(Stored records)
----------
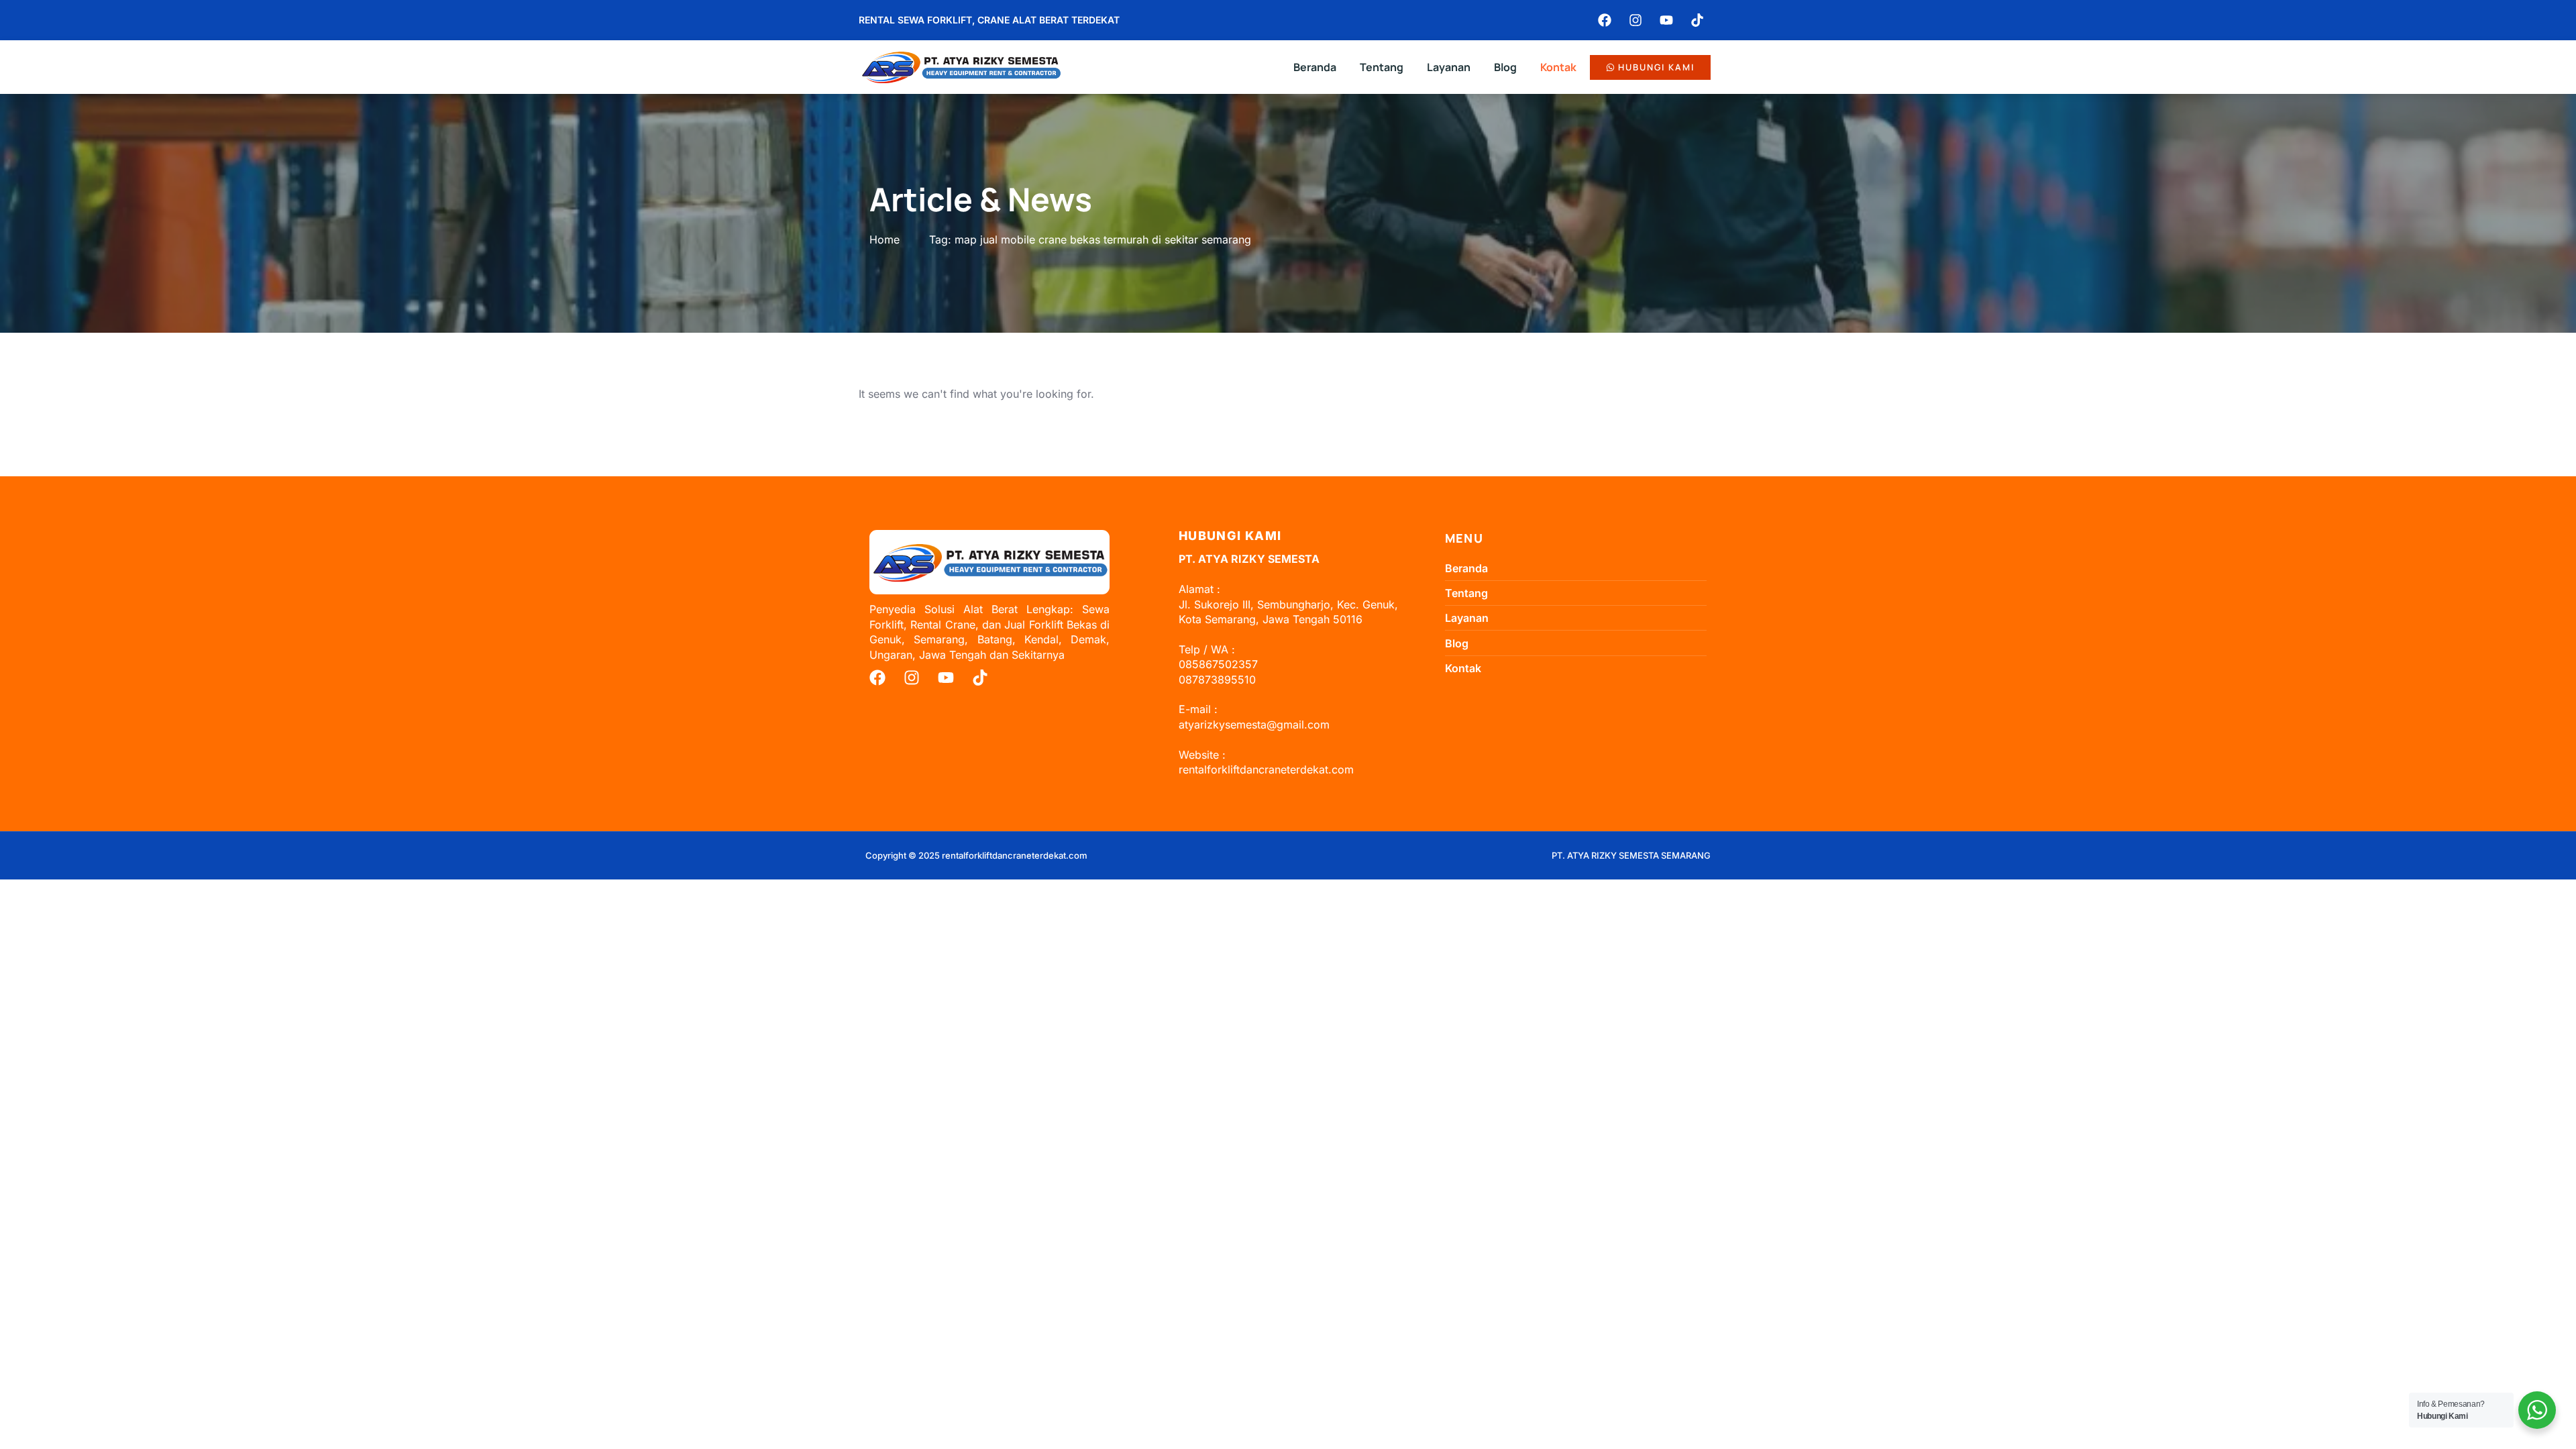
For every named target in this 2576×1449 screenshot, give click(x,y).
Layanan (1448, 67)
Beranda (1314, 67)
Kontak (1558, 67)
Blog (1505, 67)
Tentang (1381, 67)
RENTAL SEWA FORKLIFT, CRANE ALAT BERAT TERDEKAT (989, 19)
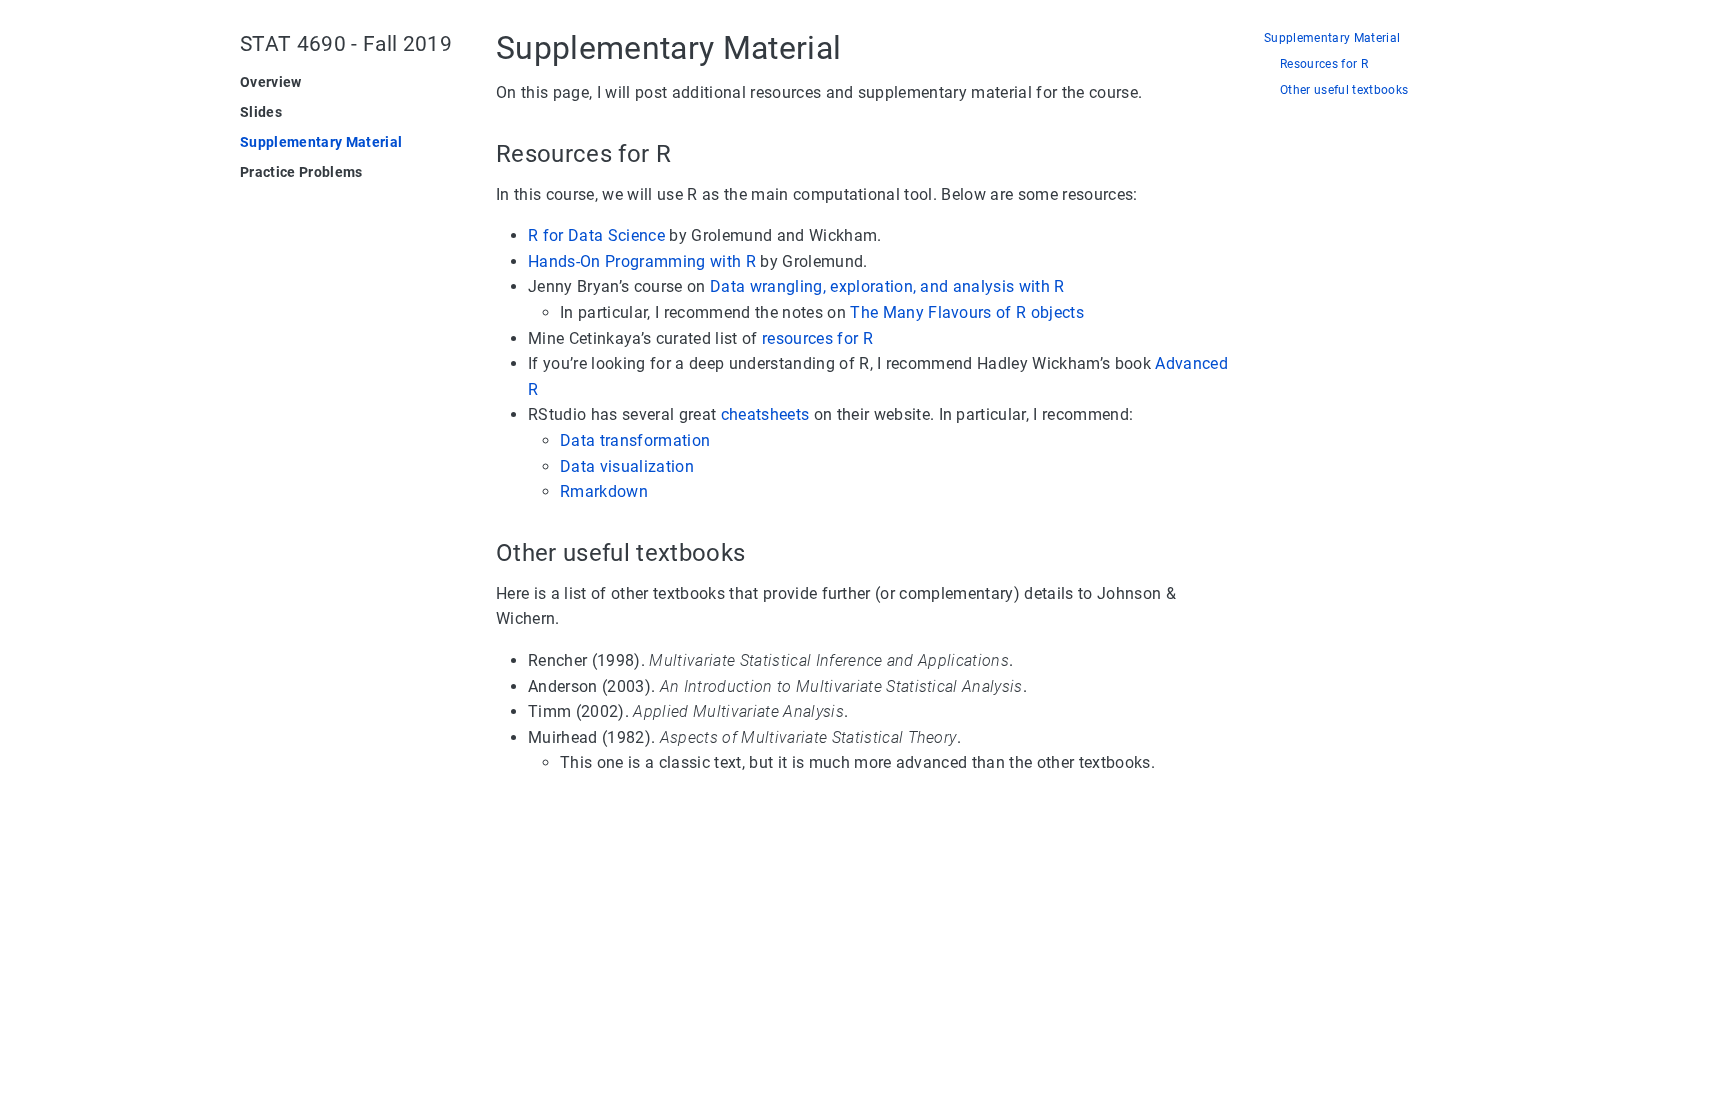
----------
Description of the task = Every line between the one containing "Layanan (1448, 67)" and the last line of the data above, both included, should be copied exactly, but not the pictures.

Response to this exercise =
Layanan (1448, 67)
Beranda (1314, 67)
Kontak (1558, 67)
Blog (1505, 67)
Tentang (1381, 67)
RENTAL SEWA FORKLIFT, CRANE ALAT BERAT TERDEKAT (989, 19)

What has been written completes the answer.